ReplyDeleteHope things settle soon for you, I'm sure you have everything you need, and more to make a wonderful home.
I agree, making it a home comes with time, moments, creativity and time spent with those you love around you.
ReplyDeleteYour personalities and mark will soon start to make it homely, familiar things and new things, new fabrics and all.
Happy days ahead!
xxx
Has it been 2 months!?
ReplyDeleteThis is such a big move, it's going to take time. Hang in there xxx
Oh, your post put a lump in my throat. I think it does take time for a house to feel like a home. A house needs to feel more than just four walls and roof, it has to reflect the person who lives there and I think that takes a few months and a bit of 'real life living' to happen. I'm not sure when our modern Alison house started to feel like a home, but it took a while. I didn't want to live here for very long, I thought it would be awful, having a tiny garden and so many neighbours, but I painted walls, hung curtains and slowly it felt like the house was bending to our life, rather than us moving into somebody else's space. Memories are important too, but memories are carried by the person who then reflects them into the house by means of decorations and objects that have history and sentimental value. I know this sounds daft and I almost cringe when I type it, but I think you need to let a house discover who you are just as much as you need to discover who the house is and then the love is mutual and it becomes a home and a place of comfort.
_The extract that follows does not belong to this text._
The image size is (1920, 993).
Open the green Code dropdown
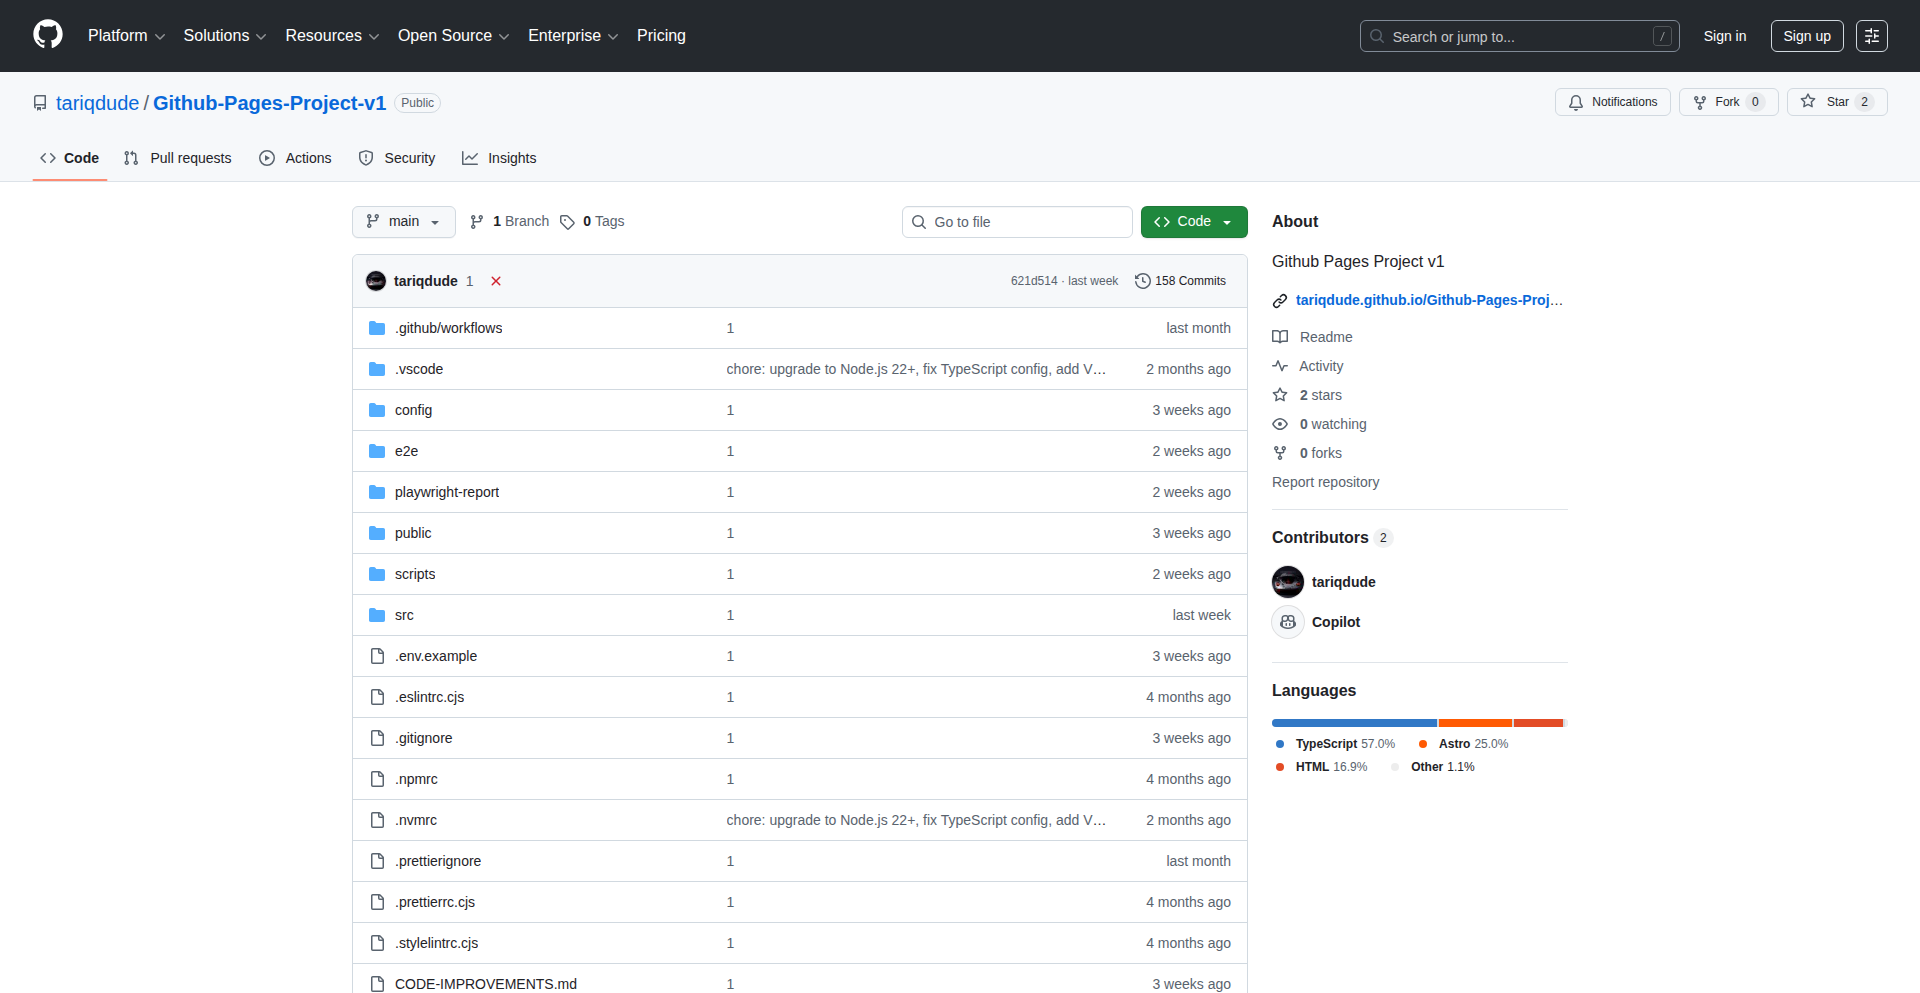tap(1193, 222)
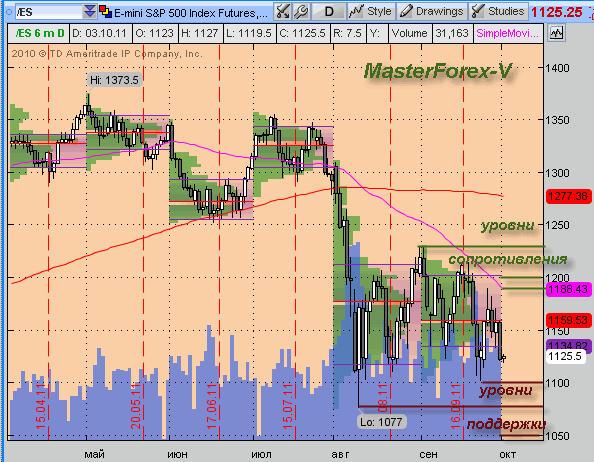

ReplyDeleteBeautiful photographs, it's such a lovely place you've moved to and I know it will feel more in harmony with who you are once you've both learnt more about each other.
Thank you lovely Mamas. I absolutely know it will be fine. I have just been aware of that feeling of anti-climax after the high of moving in. A bit like having to clear up the packaging and paper on Christmas morning. The house needs a bit of loving and attention - we are only the second people to live here. An elderly bachelor was here before us, so I am the first female resident :)
ReplyDeletePippa - what you said does not sound daft - I do believe places and objects have souls and we need to listen to them. xxx
Oh jaqui, I think everyone has very elequently said what I would like to say :)
ReplyDeleteMy, what beautiful photo's too.
blessings to you and your lovely family and I hope you will be truly happy xx
I left some cuddle vibes for you at 'my' stone-the one that looks like an old women carrying peat on her back.
ReplyDeleteMuch love mama x
I understand something of what you're saying, looking forward. One day we'll live in my Dad's house, and I find myself daunted by making it into a home, tho I never gave the matter a thought when we moved into our current house 18 years ago. Sounds like you've put a lot of heart into your home already.
ReplyDeleteAnd - just a thought - will we see you in Country Living one day?